Bumpy Road to Success: From Strip Joints to Academia
There are coming-of-age books about Jewish identity, lesbianism, daughters’ relationships with their mothers, the Holocaust, being born out of wedlock, and the dark world of burlesque dancing. But Lillian Faderman’s autobiography, “Naked in the Promised Land” (Houghton Mifflin), just may be the first to cover all these bases in one fell swoop.
Faderman, now 62, teaches literature and creative writing at California State University at Fresno, the academic home from where she rose to prominence during the 1970s and 1980s as a feminist and lesbian scholar. But, as she reveals in her book, the road to success was bumpy and bitter, and it took her through worlds that most readers could hardly imagine.
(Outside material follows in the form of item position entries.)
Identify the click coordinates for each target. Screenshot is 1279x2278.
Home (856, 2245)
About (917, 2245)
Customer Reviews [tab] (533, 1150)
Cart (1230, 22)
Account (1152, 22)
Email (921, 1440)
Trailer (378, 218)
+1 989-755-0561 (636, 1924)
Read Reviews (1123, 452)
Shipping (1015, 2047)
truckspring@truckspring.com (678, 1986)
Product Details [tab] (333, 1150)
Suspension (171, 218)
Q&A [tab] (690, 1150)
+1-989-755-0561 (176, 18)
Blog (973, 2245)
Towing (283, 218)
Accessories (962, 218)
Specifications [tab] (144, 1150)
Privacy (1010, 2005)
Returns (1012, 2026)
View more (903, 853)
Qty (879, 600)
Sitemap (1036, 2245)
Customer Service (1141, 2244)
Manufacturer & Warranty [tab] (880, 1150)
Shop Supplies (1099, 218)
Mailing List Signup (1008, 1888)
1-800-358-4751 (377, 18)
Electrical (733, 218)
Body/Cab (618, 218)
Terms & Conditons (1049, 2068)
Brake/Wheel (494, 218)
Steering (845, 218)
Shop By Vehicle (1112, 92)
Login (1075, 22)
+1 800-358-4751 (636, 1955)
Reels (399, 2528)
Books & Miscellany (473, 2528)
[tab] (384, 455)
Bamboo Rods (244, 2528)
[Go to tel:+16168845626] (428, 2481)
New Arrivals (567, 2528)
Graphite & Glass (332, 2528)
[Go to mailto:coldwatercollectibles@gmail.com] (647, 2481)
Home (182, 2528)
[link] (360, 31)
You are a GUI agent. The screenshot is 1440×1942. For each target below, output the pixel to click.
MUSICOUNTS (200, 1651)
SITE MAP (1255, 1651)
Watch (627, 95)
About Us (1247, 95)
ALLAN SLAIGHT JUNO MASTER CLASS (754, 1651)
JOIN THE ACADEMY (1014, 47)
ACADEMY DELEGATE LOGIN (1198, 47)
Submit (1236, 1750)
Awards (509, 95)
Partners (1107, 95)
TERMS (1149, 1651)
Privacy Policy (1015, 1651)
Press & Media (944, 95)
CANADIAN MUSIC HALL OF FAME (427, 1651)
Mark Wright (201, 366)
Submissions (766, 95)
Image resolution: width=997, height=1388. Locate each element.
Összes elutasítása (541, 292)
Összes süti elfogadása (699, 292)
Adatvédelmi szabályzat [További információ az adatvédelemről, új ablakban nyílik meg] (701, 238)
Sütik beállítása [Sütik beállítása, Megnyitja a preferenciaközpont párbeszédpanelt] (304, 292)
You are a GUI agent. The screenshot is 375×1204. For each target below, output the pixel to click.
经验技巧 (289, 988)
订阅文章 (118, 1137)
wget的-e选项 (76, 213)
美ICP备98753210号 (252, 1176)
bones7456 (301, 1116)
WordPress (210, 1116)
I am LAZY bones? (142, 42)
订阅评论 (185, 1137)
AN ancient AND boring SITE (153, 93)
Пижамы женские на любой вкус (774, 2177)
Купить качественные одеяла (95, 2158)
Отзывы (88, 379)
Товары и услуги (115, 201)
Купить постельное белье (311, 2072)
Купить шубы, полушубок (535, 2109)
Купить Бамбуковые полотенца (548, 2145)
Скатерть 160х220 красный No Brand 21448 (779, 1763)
“I’d spent a good part of the last year in photographers’ studios, dressed in feathers and harem pants and beachballs and nothing,” she writes. “I’d been in the Houdini whorehouse; I’d consorted with addicts and drunks; I’d been a regular in gay bars; I’d made love in a flophouse with a butch pimp. And now I needed to be an eleventh-grader.”
In an interview with the Forward, Faderman discussed how she came to understand the twists and turns of her own storied life.
“For many years, it was very hard for me — considering the person I thought I’d become — to own the person that I had been,” she said.
The person she thought she would become was a famous Hollywood actress, like those in the movies that she and her mother, an unwed immigrant woman from Latvia, would watch on big screens in the Bronx. If she became an actress, she believed, she could rescue her mother, who suffered frequent psychotic episodes, the result of unyielding guilt at having left her family behind in Eastern Europe, where they perished at the hands of the Nazis.
“There were so many things that needed to be hidden,” she said. “I had no father, my mother went through these terrible episodes, I posed nude for pictures, and there was a real danger in earlier years about being a lesbian.”
About those pictures: At the start of her sophomore year in high school, Lillian, who was studying at the Geller Theatre and School of Dramatic Arts, fell under the assumption that she would never succeed in Hollywood unless she had a nose job. She needed money, and a friend of hers referred her to a photographer who paid models for pin-up shots. From there, the spiral down was speedy.
“Girlie mags, they were called,” she writes. “I’d seen them on Hollywood Boulevard newsstands, and the pimply boys and round-shouldered old men who leafed through them. But my mother and [aunt] read only the Forward, the Yiddish newspaper that they bought in little Jewish grocery stores. They’d never go to the newsstands that sold those magazines.”
And so the secrecy began. It would become a recurring theme of Faderman’s life; at one point, she found herself unable to tell her fellow Berkeley students about her job as a stripper, and similarly incapable of revealing the truth about her academic life to her fellow strippers.
But the double life was hard to maintain. Poised on the cusp of a steep descent into an even darker world, Faderman stopped short and began the difficult process of pulling herself into a new life.
She earned a Ph.D. from the University of California at Los Angeles, authored numerous books and went on to become dean of her college’s School of Humanities and assistant vice president for academic affairs — highly coveted posts that, at the time, were traditionally filled by men.
Somewhere along the way, Faderman also came to terms with her lesbianism, eventually establishing a long-term relationship with one of her Fresno colleagues. The book is dedicated to their son, Avrom.
When asked what inspired her to turn her life around, Faderman said that her mother and aunt made it clear to her that she was a remnant, the last surviving piece of a family destroyed by the Holocaust.
“I couldn’t just go down the tubes,” she said. “I had to save myself and do something good.”